Other companies are embarking on similarly ambitious projects.
IBM last week announced that it will work with seven European banks, includingDeutsche Bank (DB), to conduct trade-finance transactions—which now can take weeks and reams of paper—on a blockchain.
Elsewhere, blockchains are being tested to store medical records. The technology has even been employed in esoteric smaller-scale projects, like a solar electricity trading platform in one Brooklyn, N.Y., neighborhood.
VOSS IS OPTIMISTIC that blockchains will gain wider adoption, but he says that financial firms need more guidance from regulators. How will different governments treat cross-border payments made over closed networks? What information needs to be embedded in each trade or contract? What’s the right balance between security and privacy? “The world is full of these legal questions right now,” Voss says. “For people to commit billions to this, we need more guidance.”

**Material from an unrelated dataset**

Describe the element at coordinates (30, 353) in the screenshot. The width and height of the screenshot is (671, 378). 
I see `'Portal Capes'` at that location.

More market players need to become involved in blockchain-powered exchanges to make them worthwhile. “This is a technology that’s not about building a faster engine for us,” he adds. “It’s about building a new road. If no one else is using it, there’s no use in having it.”

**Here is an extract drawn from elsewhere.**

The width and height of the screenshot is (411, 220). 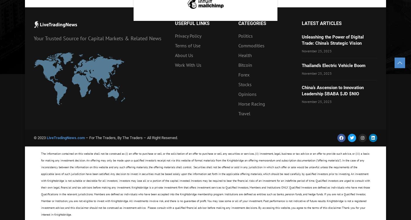 I want to click on 'LiveTradingNews.com', so click(x=47, y=137).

Banks are also reluctant to commit too many staff members or too much hardware to the projects, knowing that the first movers in blockchain—the ones who create the rails—will absorb most of the initial risk and upfront costs.
Indeed, much of Wall Street remains reticent. Bain surveyed executives at financial firms and found that about 80% expected the technology to be transformative and see their firms using it in some form by 2020. Still, they’re sketchy on where exactly they’ll deploy it at a time when older technologies still work.

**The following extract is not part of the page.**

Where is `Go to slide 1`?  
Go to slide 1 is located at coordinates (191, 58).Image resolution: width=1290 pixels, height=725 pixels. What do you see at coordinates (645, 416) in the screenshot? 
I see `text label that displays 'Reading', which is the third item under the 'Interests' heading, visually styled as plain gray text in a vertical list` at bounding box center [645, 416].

One executive in a blockchain consortium with other companies told Bain that “half of the people in the group are looking for a solution; the other half are there uniquely to obstruct progress.”
“If there’s a consortium working on some sort of new cool solution, but that will threaten your existing business, people will try to steer it one way or the other or potentially delay it while they work on their own solution,” Thomas Olsen, a Bain blockchain expert, said in an interview. “There’s some of that going on right now.”
EXECUTIVES KNOW they need to understand blockchain, but not everyone is clear yet on how exactly it will help their business. Payment-processing company WEX surveyed 500 chief financial officers, and nearly two-thirds said they had a strong understanding of the technology. But only six explained how they were actually putting it into practice.
Nonetheless, Olsen expects blockchain to gain wider acceptance soon, spreading in a “piecemeal” fashion, rather than a “big bang” like how Uber changed taxi service.
What’s true of Bitcoin—and really all money—is true of blockchain too: It has value only inasmuch as everyone believes it has value. Then, perhaps, the sky’s the limit.
NICHOLAS JASINSKI contributed reporting to this story.